Task brief. Pictures are to be omitted, and every entry below is to be restated exactly.

Input records.
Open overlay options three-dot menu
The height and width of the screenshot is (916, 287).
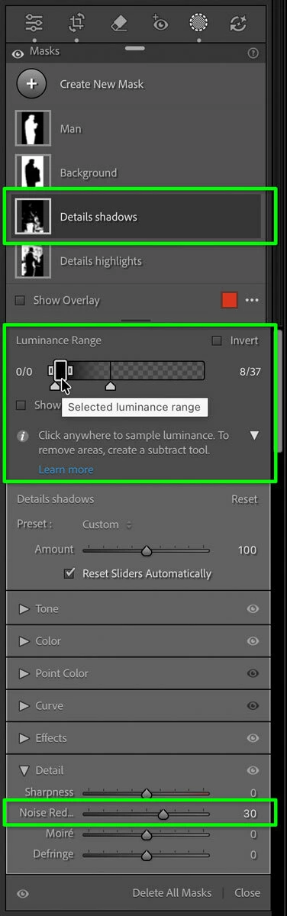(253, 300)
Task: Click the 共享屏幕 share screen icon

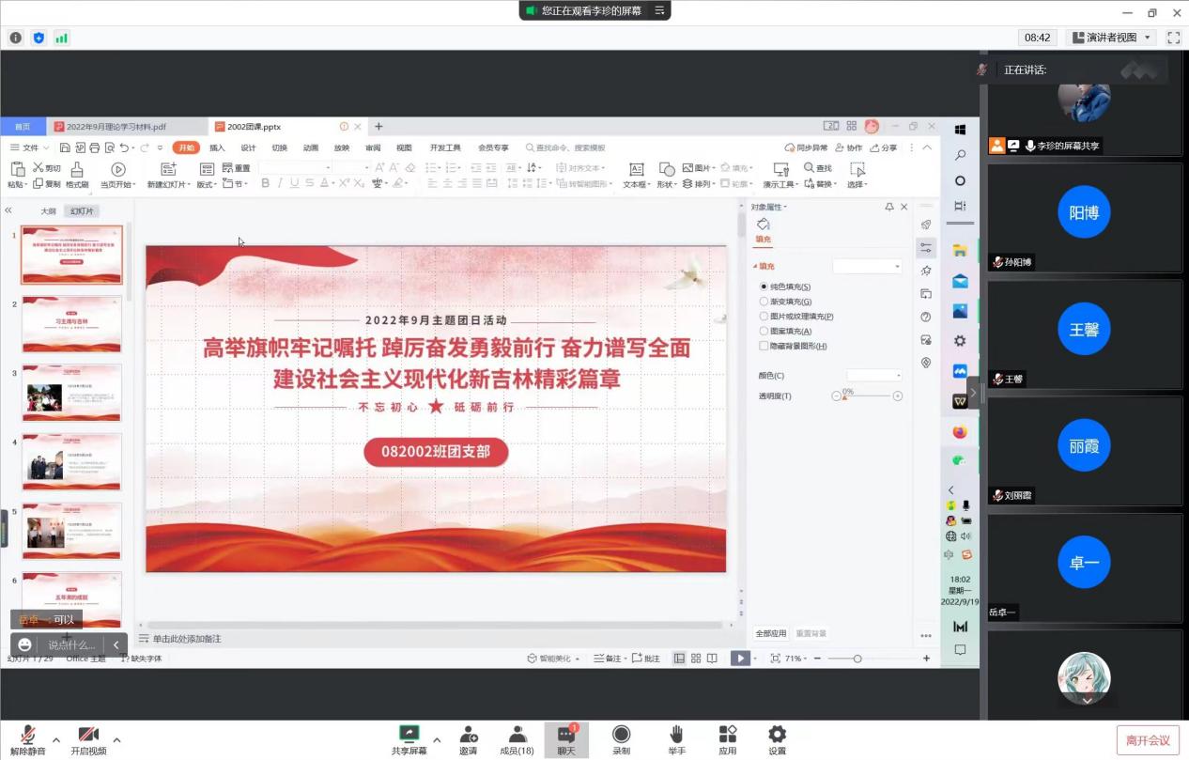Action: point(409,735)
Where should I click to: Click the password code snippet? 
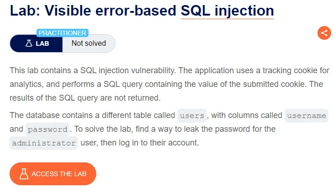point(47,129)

Exercise output.
Open overlay options three-dot menu
The height and width of the screenshot is (916, 287).
(253, 300)
Task: Click the 共享屏幕 share screen icon

Action: point(409,735)
Where should I click to: Click the password code snippet? 
point(47,129)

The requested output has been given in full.